# start of Records provided
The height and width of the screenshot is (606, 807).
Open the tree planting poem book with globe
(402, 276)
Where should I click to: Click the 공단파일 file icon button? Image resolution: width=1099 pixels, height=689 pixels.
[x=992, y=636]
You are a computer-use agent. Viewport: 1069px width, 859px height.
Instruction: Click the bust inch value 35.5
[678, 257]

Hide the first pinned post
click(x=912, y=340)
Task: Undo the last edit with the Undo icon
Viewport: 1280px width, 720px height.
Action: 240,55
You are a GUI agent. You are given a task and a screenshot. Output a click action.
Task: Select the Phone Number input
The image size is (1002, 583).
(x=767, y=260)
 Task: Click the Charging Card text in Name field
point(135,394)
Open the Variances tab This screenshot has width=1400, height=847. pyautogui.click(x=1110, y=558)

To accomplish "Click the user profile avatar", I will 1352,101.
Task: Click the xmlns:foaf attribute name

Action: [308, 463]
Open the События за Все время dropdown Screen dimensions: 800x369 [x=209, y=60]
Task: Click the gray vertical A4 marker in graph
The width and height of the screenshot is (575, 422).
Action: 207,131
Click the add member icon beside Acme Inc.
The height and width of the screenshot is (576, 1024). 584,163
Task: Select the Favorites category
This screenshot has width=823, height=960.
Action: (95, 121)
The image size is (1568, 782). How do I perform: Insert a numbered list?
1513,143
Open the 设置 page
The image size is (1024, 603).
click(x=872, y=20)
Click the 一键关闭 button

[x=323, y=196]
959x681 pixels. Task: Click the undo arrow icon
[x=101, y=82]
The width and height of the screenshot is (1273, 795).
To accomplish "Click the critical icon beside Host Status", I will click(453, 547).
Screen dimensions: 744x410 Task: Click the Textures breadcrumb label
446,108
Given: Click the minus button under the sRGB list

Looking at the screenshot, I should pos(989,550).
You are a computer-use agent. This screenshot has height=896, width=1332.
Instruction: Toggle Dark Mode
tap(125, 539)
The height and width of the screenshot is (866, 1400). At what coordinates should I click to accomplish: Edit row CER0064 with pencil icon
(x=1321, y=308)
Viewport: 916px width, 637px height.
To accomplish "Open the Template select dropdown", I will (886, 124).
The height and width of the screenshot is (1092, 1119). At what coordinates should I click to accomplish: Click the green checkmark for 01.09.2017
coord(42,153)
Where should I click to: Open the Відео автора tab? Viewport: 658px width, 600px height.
# end of Records provided
## [Your goal]
Reproduce without alteration the stretch of the listing from the line containing "The image size is (1568, 782)." through the line containing "tap(125, 539)", including both of those lines and nothing else.

## [Output for this task]
The image size is (1568, 782). How do I perform: Insert a numbered list?
1513,143
Open the 设置 page
The image size is (1024, 603).
click(x=872, y=20)
Click the 一键关闭 button

[x=323, y=196]
959x681 pixels. Task: Click the undo arrow icon
[x=101, y=82]
The width and height of the screenshot is (1273, 795).
To accomplish "Click the critical icon beside Host Status", I will click(453, 547).
Screen dimensions: 744x410 Task: Click the Textures breadcrumb label
446,108
Given: Click the minus button under the sRGB list

Looking at the screenshot, I should pos(989,550).
You are a computer-use agent. This screenshot has height=896, width=1332.
Instruction: Toggle Dark Mode
tap(125, 539)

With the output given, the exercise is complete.